Apart from the COVID-19 pandemic, the world has been ravaged by another epidemic for the past few years — Highly Pathogenic Avian Influenza has been affecting the birdlife in both the Northern and Southern Hemispheres, with its lethal effects impacting huge numbers of waterbirds and other species. Fortunately, the ‘tyranny of distance’ has spared Australia from being afflicted — at least so far.

It appears that the Highly Pathogenic Avian Influenza, often simply referred to as ‘bird flu’, is particularly contagious among waterbirds. Although many of the infected birds die, others are still able to fly, with some even capable of undertaking extensive migratory movements, infecting other birds in the places they migrate to, as well as along their migratory routes. It is a highly contagious disease.
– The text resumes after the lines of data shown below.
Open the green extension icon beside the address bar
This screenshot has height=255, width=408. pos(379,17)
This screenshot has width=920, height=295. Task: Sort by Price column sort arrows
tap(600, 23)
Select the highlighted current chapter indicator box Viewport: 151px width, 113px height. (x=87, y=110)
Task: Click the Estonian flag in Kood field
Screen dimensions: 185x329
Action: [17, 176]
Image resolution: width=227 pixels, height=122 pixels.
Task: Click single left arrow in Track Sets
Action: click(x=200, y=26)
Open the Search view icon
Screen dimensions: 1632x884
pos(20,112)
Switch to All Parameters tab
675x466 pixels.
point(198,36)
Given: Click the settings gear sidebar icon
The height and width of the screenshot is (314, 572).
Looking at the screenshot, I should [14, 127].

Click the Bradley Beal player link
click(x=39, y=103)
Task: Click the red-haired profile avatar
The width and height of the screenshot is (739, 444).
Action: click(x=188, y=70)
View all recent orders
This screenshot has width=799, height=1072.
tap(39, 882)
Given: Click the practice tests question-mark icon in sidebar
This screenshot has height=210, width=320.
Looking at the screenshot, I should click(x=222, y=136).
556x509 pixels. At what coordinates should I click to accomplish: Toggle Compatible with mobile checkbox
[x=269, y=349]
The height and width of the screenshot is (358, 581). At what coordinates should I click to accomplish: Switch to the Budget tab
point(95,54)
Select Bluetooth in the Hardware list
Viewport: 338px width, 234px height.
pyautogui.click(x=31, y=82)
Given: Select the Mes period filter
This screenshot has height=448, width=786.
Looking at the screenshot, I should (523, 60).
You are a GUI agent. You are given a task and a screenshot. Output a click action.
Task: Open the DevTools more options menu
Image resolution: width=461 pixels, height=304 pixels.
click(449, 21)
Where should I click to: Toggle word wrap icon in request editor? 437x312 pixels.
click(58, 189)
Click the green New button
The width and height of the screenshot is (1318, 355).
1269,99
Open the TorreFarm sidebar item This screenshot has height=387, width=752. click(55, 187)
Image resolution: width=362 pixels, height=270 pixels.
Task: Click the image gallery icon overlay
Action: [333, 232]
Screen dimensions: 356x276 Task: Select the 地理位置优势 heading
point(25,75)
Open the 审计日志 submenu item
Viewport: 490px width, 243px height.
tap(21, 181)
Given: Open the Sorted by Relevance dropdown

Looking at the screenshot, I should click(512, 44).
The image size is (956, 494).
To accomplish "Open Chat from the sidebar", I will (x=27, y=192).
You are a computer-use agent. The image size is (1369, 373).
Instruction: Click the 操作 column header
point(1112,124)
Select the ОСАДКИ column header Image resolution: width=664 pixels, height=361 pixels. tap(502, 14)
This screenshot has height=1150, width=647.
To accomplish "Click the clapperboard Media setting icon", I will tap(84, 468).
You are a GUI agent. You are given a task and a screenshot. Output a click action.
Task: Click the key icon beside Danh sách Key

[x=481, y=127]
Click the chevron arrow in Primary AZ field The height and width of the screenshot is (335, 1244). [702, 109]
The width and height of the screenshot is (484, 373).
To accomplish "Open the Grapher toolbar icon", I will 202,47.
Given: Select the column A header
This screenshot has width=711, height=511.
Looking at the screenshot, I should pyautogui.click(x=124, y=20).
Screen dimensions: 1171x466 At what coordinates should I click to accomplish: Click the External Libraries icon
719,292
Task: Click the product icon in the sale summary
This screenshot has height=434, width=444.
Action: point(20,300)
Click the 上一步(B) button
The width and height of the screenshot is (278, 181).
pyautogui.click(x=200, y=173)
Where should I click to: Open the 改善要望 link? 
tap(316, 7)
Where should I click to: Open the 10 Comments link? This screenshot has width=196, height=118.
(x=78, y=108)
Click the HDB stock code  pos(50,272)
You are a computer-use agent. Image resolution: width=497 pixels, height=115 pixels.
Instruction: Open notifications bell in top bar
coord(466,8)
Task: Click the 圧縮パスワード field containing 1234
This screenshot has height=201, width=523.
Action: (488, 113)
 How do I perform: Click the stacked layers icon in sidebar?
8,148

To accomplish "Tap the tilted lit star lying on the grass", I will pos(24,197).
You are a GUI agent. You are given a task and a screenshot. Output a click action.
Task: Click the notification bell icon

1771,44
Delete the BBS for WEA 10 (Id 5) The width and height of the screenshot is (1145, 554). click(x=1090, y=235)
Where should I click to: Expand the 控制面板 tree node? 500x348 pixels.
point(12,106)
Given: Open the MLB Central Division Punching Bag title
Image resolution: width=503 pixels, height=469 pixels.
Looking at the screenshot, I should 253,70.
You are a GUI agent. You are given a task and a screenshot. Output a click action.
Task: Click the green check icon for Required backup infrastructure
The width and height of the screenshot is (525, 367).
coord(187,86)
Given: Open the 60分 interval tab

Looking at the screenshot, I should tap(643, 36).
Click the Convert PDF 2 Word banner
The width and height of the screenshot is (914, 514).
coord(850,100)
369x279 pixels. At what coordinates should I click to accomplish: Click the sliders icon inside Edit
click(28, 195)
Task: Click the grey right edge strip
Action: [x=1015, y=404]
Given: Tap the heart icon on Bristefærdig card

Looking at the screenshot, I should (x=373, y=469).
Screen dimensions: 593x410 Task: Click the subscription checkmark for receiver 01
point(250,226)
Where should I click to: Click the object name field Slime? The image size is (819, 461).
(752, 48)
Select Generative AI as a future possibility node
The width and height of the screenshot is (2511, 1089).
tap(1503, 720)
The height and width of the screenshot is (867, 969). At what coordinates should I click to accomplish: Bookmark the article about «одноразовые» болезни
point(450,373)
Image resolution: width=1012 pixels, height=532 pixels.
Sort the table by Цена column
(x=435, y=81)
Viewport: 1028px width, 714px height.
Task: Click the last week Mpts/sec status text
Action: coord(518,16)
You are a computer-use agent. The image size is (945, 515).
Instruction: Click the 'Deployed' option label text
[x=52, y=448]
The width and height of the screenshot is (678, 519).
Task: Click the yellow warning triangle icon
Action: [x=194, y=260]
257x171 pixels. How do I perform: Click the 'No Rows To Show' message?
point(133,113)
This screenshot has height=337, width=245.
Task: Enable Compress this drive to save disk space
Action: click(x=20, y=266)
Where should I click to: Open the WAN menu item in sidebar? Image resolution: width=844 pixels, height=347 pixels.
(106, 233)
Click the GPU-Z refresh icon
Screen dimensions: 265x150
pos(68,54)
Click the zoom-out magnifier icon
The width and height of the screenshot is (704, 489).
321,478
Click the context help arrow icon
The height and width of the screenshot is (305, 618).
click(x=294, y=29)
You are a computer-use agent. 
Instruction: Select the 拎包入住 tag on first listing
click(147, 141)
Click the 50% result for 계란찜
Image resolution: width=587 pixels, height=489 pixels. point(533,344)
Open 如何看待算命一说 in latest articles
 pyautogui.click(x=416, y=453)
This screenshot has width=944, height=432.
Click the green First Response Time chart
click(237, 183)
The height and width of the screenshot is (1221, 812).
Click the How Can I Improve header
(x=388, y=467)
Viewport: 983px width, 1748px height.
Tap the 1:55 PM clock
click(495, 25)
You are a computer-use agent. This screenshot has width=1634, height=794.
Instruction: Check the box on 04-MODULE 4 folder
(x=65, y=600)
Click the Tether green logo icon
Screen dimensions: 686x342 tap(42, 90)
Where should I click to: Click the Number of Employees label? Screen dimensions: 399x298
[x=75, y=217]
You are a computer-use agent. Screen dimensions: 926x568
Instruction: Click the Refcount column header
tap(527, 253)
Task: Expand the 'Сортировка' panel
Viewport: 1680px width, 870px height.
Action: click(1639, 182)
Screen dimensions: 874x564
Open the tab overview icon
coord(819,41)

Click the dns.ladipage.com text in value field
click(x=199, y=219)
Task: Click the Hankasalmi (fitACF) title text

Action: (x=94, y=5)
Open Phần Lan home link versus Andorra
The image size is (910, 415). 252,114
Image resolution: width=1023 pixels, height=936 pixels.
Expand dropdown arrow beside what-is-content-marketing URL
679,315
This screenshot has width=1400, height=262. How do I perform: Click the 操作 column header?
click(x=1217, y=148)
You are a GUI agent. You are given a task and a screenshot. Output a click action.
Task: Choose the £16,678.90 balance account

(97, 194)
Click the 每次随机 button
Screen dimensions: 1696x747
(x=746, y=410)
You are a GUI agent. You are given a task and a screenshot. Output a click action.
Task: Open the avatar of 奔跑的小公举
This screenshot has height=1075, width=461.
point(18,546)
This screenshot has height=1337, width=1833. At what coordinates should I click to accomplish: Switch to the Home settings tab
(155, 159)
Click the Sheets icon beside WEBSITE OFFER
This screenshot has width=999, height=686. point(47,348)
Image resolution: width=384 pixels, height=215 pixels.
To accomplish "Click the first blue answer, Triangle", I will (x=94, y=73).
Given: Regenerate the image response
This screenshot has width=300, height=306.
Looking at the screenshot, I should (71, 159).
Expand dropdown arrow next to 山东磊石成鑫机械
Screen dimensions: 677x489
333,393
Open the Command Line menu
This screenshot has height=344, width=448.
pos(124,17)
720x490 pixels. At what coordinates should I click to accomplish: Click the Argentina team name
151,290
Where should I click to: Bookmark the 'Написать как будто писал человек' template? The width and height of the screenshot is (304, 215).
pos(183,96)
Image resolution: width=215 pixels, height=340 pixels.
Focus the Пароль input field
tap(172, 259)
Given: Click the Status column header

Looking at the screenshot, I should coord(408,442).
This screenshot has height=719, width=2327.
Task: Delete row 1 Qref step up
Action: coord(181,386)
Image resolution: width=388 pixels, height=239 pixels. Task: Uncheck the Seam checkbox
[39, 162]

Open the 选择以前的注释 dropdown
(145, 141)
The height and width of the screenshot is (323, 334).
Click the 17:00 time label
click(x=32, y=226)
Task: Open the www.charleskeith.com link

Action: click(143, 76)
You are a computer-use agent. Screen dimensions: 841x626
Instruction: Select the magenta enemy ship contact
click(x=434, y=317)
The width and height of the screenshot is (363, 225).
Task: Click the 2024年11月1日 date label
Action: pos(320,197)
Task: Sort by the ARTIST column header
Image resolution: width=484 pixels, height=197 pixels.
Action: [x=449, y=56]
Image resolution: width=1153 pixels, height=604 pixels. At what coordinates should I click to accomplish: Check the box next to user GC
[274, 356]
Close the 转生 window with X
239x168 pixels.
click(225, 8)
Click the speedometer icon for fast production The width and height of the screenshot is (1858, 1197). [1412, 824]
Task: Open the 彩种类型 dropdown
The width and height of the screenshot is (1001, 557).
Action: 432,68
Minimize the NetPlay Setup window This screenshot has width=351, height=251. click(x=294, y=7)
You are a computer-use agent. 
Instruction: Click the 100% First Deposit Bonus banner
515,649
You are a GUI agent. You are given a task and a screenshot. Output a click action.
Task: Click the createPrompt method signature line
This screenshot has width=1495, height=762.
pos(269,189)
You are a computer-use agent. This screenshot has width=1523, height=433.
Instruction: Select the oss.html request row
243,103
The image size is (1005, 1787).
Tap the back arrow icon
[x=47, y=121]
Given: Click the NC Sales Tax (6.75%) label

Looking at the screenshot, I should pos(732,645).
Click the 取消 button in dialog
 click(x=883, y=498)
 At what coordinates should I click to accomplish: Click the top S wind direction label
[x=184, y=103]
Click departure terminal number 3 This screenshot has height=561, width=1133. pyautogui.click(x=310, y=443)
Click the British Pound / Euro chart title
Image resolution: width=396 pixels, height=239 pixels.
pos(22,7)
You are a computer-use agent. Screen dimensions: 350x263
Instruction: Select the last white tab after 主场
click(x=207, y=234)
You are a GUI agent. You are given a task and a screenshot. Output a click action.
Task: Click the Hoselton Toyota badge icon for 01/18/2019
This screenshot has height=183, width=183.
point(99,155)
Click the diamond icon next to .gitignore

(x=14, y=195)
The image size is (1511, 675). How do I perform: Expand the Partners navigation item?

However, few waterbirds migrate to Australia from bird flu hotspots, so our ducks, swans and the like have not yet been exposed to the virus.

Recent research—which examined the genome of the Black Swan—has indicated that, if bird flu were to reach our shores, Australia’s population of Black Swans could potentially be decimated due to a particular genetic absence which manifests as a reduced immune response.

Because Black Swans have lived in isolation from many pathogenic infections that have afflicted birds overseas, their ‘naïve’ immune systems leave the birds especially vulnerable to infection by bird flu, as they are highly sensitive to the virus. Experts from the University of Queensland say that infected birds can die within three days of contracting the disease, and that the effects on a population scale could potentially be catastrophic for Black Swans in particular.

Bird flu has spread from Asia across to Europe and North Africa, as well as to North and South America, and in each region, many thousands of birds have died as a result, as their naïve immune systems were unable to cope with the infection.